Ang Lee isn't thought of as an Asian auteur in the class of Wong Kar-wai, Zhang Yimou or Lee Chang-dong. He's actually more of a commercial director than a personal artist, but what he does in transferring the "Life of Pi" from novel to screen is miraculous. Perhaps no director has ever captured the beauty and fear of the power of life, and when you look deep into the eyes of the tiger "Richard Parker", you see what Marlowe saw in Kurtz's eyes in Conrad's "The Heart of Darkness": a power so vast it dwarfs you with an awareness of your mortality, showing you your insignificance beside the powers of all life. What Ang Lee does here in this film will, I believe, remain his tour-de-force, and is a work of art I will come to many times in the future.

The acting is wonderful, primarily Irrfan Khan, one of India's greatest actors who plays the adult Pi. Khan provides an entire acting course just in the way he uses his face, displaying a smile in the film's climax that rivals the Mona Lisa's in its ambiguity. You see the world of pain, guilt, joy and sadness in his delicate expression.

The film is supremely spiritual in every frame, yet, if one is paying attention, it winds up as somewhat of a Trojan Horse in what it ultimate reveals about religion. I'm trying hard not to provide a spoiler here, but there are five words spoken by the adult Pi at the end of the film that viewers seem to miss that spell it out. But moving away from its theme, no film I have ever seen in my life comes close to "Life of Pi" in relating the sheer force of nature (making you experience the beauty and terror in the soul of a tiger) and the cosmic beauty of our world, both inner and outer.
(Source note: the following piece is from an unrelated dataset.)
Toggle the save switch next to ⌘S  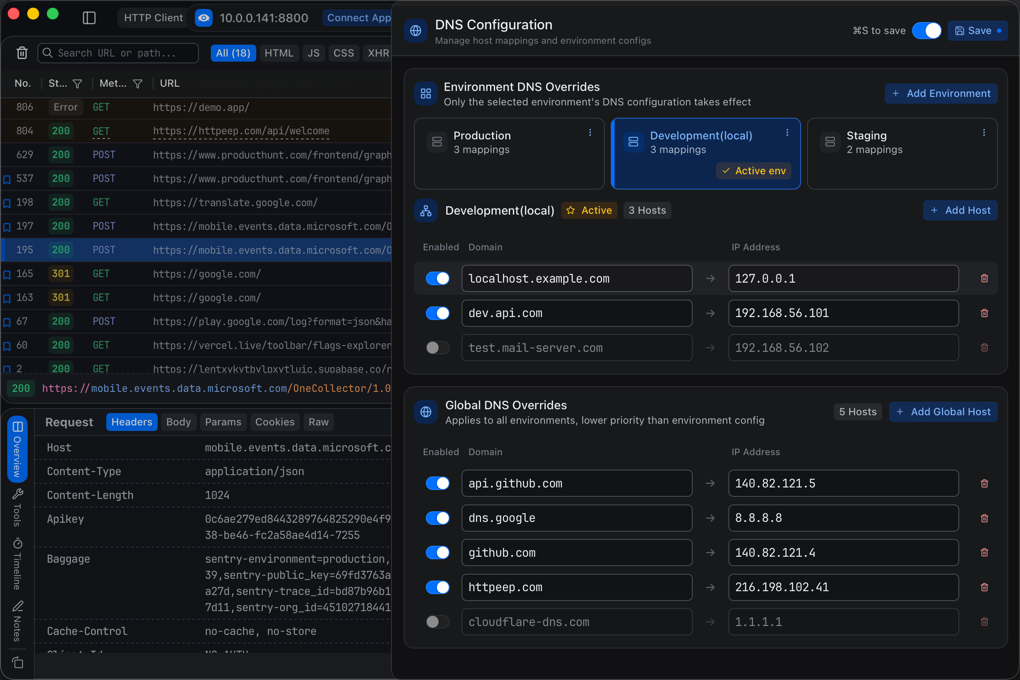click(927, 30)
Using 3-D more brilliantly (and essentially) than any film to date, this film burned into my mind incredible visual sights impossible to find anywhere else, showing me beauty I will remember the rest of my life.

mastermetal777
11-13-13, 03:29 PM
I absolutely loved this movie. It was beautiful, entertaining, and had one of the best religious messages I've ever seen in a movie. Definitely a must-see for anybody, even if its just for the astounding visuals.

StickyShoes
11-13-13, 03:46 PM
I loved Life of Pi. Its claws had a death-grip on my attention. Lots of emotion and ingenuity from Pi and all of it well-done.

Very nice write-up. Thank you.

Gabrielle947
11-13-13, 04:04 PM
It's one of those movies which I watch,enjoy and then just forget.

rauldc14
11-14-13, 11:06 AM
It's a visual masterpiece, but the rest of the movie is fairly average.